Although overall the quality of studies included in the review was satisfactory, there were methodological limitations. Many of the studies failed to provide adequate long term follow up, blinding, and power calculations. The use of standardised outcome measures was another area of particular deficit. Finally, the protocol of the intervention was not described in full detail, making replication difficult. Therefore well designed RCTs are needed to investigate the effectiveness of ESWT in the management of tennis elbow.
Methodological limitations of this systematic review include searching in English alone, lack of trials selection blinding, and absence of meta-analyses. However, information on the selection criteria is often missing from the methods section of an article, so blinding has to be broken to retrieve it, as there is evidence that a difference may exist between blinded and unblinded reviews.

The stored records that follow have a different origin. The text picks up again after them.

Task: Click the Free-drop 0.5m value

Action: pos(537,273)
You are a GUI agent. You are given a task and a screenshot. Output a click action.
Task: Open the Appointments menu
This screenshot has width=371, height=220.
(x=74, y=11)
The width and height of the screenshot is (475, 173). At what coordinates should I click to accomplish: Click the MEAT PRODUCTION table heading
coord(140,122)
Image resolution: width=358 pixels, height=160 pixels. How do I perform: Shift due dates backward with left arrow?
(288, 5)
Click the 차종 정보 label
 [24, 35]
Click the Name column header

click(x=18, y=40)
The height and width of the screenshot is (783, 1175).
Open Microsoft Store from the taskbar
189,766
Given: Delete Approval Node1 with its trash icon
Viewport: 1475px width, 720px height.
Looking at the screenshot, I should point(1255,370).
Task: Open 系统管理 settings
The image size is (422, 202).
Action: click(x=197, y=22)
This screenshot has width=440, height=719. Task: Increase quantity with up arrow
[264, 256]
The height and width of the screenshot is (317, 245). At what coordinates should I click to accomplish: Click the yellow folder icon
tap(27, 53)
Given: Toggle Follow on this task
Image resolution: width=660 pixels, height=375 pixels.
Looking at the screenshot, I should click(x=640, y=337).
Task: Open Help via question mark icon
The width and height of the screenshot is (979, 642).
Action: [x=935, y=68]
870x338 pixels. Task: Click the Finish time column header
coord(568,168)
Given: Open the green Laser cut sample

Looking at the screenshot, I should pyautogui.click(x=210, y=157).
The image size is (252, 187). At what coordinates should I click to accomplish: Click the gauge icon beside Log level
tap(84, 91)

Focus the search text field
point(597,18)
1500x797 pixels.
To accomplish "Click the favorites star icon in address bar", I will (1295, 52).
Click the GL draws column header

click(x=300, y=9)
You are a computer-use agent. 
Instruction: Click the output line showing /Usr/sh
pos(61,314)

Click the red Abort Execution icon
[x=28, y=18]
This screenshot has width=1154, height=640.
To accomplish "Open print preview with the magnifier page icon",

This is very time consuming, and the differences show little consistency in direction of bias or its magnitude.45 For these reasons, we decided that the reviewer should not to be blinded to the above characteristics, even though this may have increased the possibility of methodological quality and data analysis bias. Moreover, it may sometimes be difficult for reviewers to decide whether it is clinically relevant to combine the results of a group of studies in a meta-analysis—for example, studies of patients with different types of treatment, different types of comparison groups, or different clinical characteristics of patients studied. There is consensus among the editorial board of the Cochrane Back Review Group that, if relevant valid data are lacking (data are too sparse or of too low quality) or if data are statistically and clinically too heterogeneous, a meta-analysis should be avoided and reviewers should perform a qualitative review.46 For these reasons, a qualitative review was conducted.
What is already known on this topic
ESWT is a recommended treatment for tennis elbow.
Finally, we conclude that research with well designed RCTs is required to provide meaningful evidence on the effectiveness of ESWT for the management of tennis elbow.
What this study adds
The results of this review reveal conflicting findings about the effectiveness of ESWT in the management of tennis elbow. Further research with well designed RCTs is needed to establish its absolute and relative effectiveness.